She's like, all right, now listen here, man.
You know, you know what I'm talking about, honey.
And you think, oh, that, wait, you were just talking normal like five minutes ago.
You forget about the ideas.
What's the idea?
What idea has she offered?
All she has tried to do is emulate some of AOC's provocations.
That's it.
All she's tried to do is just like really hit Trump.
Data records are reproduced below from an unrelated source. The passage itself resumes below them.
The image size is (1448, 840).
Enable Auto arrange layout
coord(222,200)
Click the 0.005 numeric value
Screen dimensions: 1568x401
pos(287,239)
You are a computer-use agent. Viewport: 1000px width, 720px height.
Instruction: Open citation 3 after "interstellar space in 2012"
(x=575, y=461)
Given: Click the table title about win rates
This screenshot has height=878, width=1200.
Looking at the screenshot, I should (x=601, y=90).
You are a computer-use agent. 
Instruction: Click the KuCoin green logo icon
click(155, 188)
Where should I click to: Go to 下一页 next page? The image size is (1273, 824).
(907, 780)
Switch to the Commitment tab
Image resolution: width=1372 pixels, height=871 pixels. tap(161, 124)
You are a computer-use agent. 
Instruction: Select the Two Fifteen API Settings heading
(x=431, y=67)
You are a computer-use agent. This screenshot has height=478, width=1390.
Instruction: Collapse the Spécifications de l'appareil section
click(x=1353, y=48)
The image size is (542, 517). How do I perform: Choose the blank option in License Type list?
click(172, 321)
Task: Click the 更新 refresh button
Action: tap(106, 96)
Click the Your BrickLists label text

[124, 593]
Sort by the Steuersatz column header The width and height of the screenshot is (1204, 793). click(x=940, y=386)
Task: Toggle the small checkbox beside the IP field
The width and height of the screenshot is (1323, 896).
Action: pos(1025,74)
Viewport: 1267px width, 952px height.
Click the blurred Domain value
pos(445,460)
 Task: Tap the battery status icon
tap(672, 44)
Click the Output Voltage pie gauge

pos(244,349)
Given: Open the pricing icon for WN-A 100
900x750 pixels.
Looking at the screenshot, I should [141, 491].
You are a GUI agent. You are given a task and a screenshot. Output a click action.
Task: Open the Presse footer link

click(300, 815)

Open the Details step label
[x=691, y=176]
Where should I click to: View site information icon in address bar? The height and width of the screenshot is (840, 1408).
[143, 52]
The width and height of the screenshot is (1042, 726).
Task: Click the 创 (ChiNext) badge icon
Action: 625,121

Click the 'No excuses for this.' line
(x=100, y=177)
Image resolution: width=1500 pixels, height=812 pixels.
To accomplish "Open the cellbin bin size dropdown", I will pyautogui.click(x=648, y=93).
All she's tried to do is get nice viral clips on the internet.
That's the best.
Say what you will about Mamdani.
At least he's a communist.
Say what you will about Mamdani.
At least he has an idea, kind of.
At least he might be a jihadi.
Great.
Okay, I can work with that.
There's something to engage with there.
What about the rest of the day?
And those are the best.
And it is amazing to think as some of these elder statesmen pass away or retire from politics.
Cheney exits stage.
Nancy Pelosi prepares to leave politics.
You think, wow.
Will there be a day to come that we miss Nancy Pelosi?
Are things just getting worse?
I'm not a pessimist exactly.
Many of my colleagues are pessimists.
I'm not an optimist either, because pessimism and optimism are just feelings.
They're cheap little sentiments.
They're two sides of the same coin.
I have hope, which is a theological virtue.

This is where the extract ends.